To summarize all this, and to drive the point home further, of the 22 projected starters on offense and defense, half of those players were acquired via the unrestricted free agent market or trades. That does not include rookie free agents signed immediately following the draft.

It's important to note that the logic behind these moves is not being questioned here. The 2011 Colts were a disaster, winning only 2 games and starting the season 0-13. From 2007-2011, the Indianapolis front office was virtually inept at drafting quality players. Busts like Tony Ugoh, Fili Moala, Donald Brown, Kevin Thomas, and Jerry Hughes litter the landscape of those years. Also, with the firing of Polian Family from the front office, Grigson and his crew had to re-infuse the roster with talent, especially on defense. Chuck Pagano's hybrid 3-4 scheme is much more complex, and requires a higher skill set from the players, than the old Tampa-2, 4-3 scheme run under Jim Caldwell.

It will be very interesting to see if this strategy of improvement via free agency will work.
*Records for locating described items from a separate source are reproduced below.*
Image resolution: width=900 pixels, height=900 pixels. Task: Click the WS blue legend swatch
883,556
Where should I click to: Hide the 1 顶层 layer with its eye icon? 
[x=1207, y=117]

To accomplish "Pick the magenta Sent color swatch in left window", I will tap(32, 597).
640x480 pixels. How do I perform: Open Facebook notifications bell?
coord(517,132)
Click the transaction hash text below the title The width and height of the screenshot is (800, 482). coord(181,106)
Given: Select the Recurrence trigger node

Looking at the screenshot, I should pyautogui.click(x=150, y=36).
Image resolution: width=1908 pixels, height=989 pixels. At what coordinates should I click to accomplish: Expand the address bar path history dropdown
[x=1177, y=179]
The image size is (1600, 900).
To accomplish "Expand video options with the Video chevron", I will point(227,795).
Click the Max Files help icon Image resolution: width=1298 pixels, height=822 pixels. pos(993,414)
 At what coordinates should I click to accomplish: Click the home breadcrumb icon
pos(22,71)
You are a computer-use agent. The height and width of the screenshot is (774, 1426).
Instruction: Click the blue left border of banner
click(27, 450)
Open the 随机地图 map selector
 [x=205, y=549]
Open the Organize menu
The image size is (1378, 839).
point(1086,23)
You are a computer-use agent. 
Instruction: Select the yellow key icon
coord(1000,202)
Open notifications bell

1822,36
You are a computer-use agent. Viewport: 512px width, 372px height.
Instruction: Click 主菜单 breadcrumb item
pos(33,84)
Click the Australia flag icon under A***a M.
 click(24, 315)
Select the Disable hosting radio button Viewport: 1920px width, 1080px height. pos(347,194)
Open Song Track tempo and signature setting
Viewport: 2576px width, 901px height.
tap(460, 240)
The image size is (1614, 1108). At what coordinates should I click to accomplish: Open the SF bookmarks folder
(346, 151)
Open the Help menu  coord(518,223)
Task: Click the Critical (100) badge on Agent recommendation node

History says it will not, and the most recent example of that are the Philadelphia Eagles teams from 2011-2012. In 2011, the Eagles spent a boatload of their cap space on free agents, assembling the now-infamous "Dream Team" that included Cullen Jenkins, Vince Young, Jason Babin, and Nnamdi Asomugha. That "Dream Team" compiled a 2-year win-loss record of 12-20. They never made the playoffs, and the eventual results were the firing of longtime head coach Andy Reid along with the releasing of Jenkins, Young, Babin, and Asomugha.

FYI: The Eagles director of player personnel from 2010-2011 (aka, the period of time when Philly signed all these "Dream Team" free agents) was Ryan Grigson.

So, if you are one of these fans that used to rant and rave about how free agency was TEH SATAN, then you better root hard against the 2013 Indianapolis Colts. If they perform better than the 2012 team did, it will put a dent in the notion the teams "can only win via the draft."

If the Colts struggle, and if those struggles are linked to a lack of cohesion because of all these free agents, that will be traced back to Grigson and his 2013 offseason philosophy. It's a methodology that flamed out with the Eagles. Will it work with the Colts? We shall see.